─── PROVIDED DATA
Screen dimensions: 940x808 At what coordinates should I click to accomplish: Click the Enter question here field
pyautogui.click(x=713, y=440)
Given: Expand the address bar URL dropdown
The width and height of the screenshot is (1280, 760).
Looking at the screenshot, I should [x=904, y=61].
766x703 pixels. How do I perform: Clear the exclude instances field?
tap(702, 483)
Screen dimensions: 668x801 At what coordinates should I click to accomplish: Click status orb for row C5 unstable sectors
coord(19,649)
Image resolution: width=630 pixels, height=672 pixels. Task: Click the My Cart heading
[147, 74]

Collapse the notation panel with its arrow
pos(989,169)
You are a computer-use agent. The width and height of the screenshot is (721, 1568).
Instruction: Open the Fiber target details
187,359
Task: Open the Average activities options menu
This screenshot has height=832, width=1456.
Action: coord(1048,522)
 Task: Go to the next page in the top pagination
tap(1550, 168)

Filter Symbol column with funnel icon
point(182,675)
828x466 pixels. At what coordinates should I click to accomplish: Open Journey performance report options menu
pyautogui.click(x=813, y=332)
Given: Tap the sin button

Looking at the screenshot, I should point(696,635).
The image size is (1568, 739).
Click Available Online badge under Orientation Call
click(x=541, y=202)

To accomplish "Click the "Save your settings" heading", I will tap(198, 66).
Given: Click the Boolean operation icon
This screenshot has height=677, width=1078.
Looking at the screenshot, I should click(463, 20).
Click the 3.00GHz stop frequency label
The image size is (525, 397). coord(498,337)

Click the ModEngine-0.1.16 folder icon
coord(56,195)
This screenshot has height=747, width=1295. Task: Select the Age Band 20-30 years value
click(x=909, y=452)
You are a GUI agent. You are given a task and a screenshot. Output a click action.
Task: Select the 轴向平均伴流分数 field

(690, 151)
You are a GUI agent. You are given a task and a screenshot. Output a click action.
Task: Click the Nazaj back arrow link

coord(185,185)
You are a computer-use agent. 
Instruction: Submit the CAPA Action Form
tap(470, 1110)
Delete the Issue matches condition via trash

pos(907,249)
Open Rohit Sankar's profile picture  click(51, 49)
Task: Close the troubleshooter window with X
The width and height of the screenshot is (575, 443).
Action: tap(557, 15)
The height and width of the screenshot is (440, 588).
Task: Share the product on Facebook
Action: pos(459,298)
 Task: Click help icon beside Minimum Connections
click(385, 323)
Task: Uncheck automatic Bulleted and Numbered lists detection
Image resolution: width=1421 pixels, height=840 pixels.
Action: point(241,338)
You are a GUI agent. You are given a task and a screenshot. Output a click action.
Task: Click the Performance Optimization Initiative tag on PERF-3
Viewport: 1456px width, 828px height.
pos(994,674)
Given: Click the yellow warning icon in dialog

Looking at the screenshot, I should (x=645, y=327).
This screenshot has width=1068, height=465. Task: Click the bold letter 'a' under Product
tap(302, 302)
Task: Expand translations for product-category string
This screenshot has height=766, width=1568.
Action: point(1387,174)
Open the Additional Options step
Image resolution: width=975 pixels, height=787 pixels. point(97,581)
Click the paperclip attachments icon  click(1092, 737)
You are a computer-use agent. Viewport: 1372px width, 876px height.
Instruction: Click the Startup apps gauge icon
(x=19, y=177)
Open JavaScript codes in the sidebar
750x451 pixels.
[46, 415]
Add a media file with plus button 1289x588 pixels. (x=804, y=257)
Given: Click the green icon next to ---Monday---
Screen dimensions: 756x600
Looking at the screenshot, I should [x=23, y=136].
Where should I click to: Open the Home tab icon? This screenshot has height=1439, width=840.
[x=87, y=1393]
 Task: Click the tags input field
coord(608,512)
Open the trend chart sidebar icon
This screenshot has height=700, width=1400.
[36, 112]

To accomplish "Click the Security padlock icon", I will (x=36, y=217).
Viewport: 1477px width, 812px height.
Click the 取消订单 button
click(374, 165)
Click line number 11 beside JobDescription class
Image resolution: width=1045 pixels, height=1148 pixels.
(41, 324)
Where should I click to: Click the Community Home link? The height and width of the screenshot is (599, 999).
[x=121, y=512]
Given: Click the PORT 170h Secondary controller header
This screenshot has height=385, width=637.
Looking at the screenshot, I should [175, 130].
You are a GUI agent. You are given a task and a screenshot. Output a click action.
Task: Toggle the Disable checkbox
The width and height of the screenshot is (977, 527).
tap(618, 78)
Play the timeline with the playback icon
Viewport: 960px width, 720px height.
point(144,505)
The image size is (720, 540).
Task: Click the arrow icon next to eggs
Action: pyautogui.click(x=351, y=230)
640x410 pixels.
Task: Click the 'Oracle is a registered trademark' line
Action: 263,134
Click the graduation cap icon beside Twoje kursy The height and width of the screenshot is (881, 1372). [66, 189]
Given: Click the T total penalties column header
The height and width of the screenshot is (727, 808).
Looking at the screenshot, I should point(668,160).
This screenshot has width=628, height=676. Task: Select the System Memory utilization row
──────
SET EXERCISE
Copy the data above word for word, from its first line through the line that contains "coord(19,649)", including both.

ANSWER TO THIS EXERCISE
Screen dimensions: 940x808 At what coordinates should I click to accomplish: Click the Enter question here field
pyautogui.click(x=713, y=440)
Given: Expand the address bar URL dropdown
The width and height of the screenshot is (1280, 760).
Looking at the screenshot, I should [x=904, y=61].
766x703 pixels. How do I perform: Clear the exclude instances field?
tap(702, 483)
Screen dimensions: 668x801 At what coordinates should I click to accomplish: Click status orb for row C5 unstable sectors
coord(19,649)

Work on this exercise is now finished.